We were, indeed, the first vultures on the Grolsch scene, but as it turned out that other things we found along the way were the real treasures.

When we drive through the southside, we use the alleyways whenever possible, cruising for the wonderful free things that people often set out by their trash cans. On our way down toward the beer bottles, we scored a couple long sections of 6″ stove pipe, complete with elbows, a chimney cap, and a flue.

(And then, after we got the bottles, we found a shock-absorber-straining heap of landscaping bricks …)

 

Fast forward to today –

– we loaded up the car (with the dogs, Kristin’s dad Jim, and a bunch of tools) and headed to the Farm. It had snowed several more inches since our ‘Homecoming’ visit, so we still couldn’t get in with the car. We used the sled to haul our supplies up the hill, and got to work bringing heat to the trailer.

We didn’t know where exactly we wanted the stove to go. We weren’t sure if the stovepipes were the right size, or how they would work to meet our needs – we expected they might help some, but would require supplementation from purchased components – which we avoid whenever we can (both to save money and to avoid trips to the damn store).

In spite of all the uncertainty, the project flew along with grace and ease. The scavenged stovepipe pieces required only the slightest modifications to run where we wanted it to go – we merely cut one section down a few inches, and removed another short segment. Other than that, the already existing elbows all worked perfectly for where we wanted the stove to sit, and the window we wanted to run the chimney out of.

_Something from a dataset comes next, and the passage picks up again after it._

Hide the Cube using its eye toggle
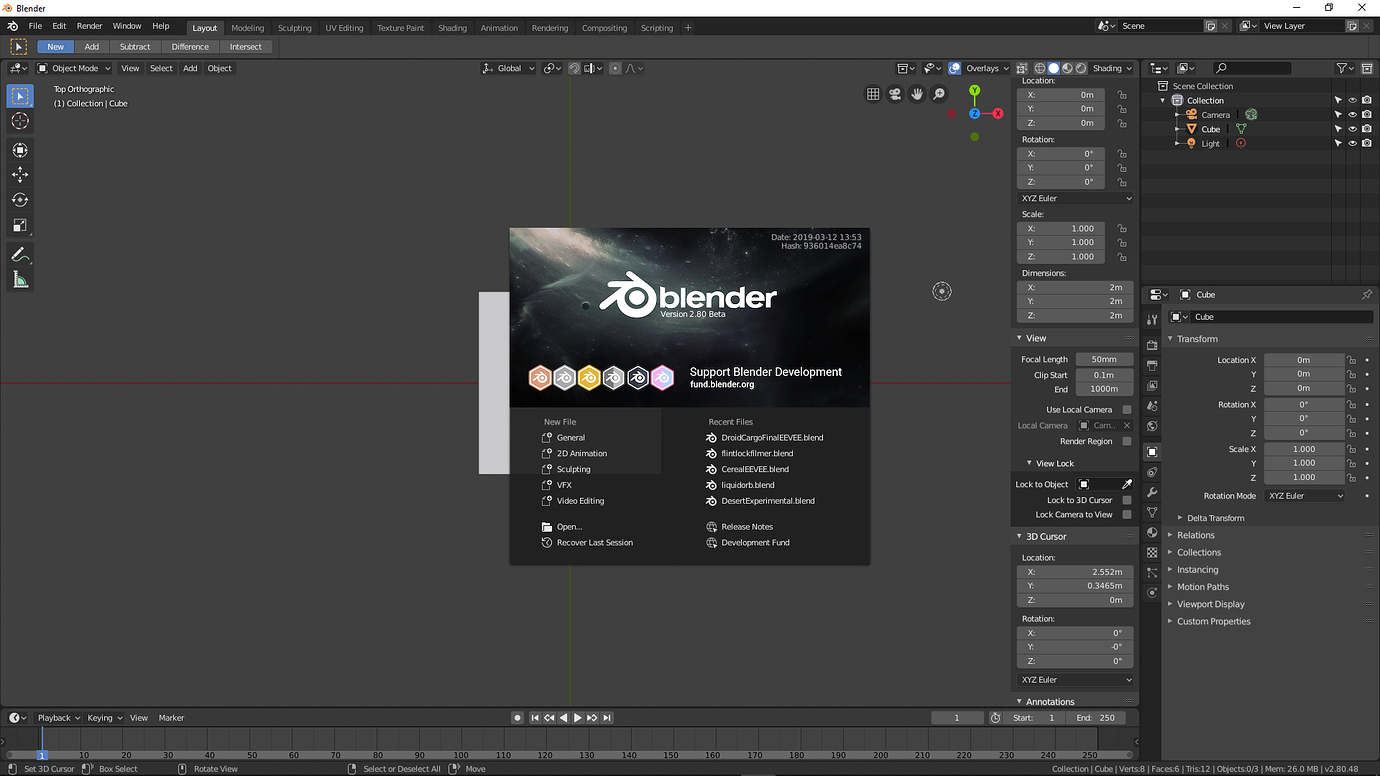This screenshot has height=776, width=1380. (1352, 128)
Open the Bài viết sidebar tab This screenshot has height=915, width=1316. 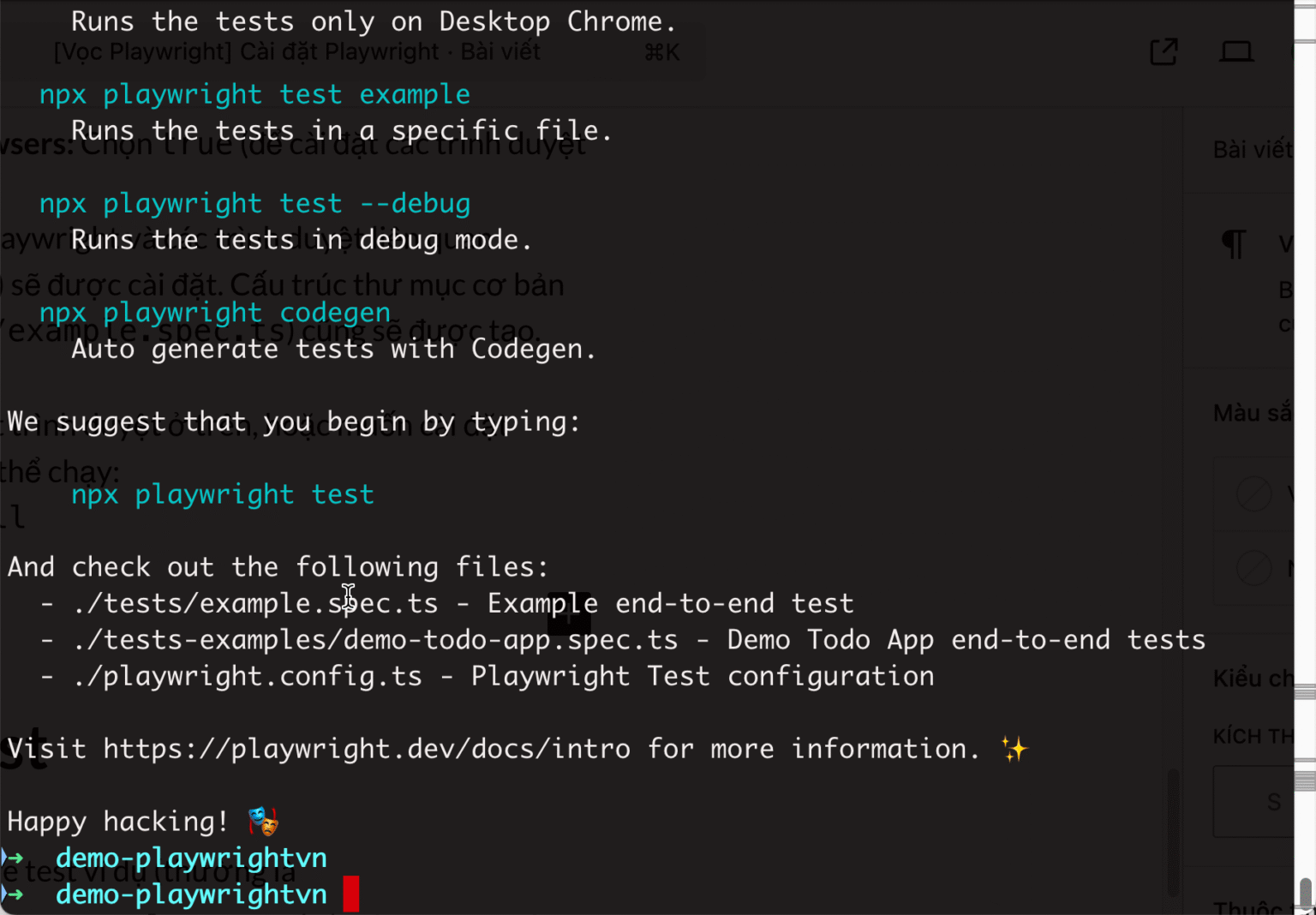[1253, 150]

We took apart an old DIY trailer fender and used the sheet metal to seal in the window where the pipe ran out, and found a piece of thick plexiglass for the other side. Some old aluminum brackets I’d inherited from my dad’s basement junk hoard held the chimney in place, and a scrap of corrugated steel siding served as the heat-insulating spacer.

creating the insulating airspace between the cement board & the wall
creating the insulating airspace between the cement board & the wall

The stove was nestled into its new fire resistant home, among a couple of pieces of cement backer board (alley), a limestone tabletop (Craigslist Free ads), a granite streetcar paver block (road construction on Nicollet & 38th), and a landscaping brick (same alley cruise that’d yielded the stovepipes).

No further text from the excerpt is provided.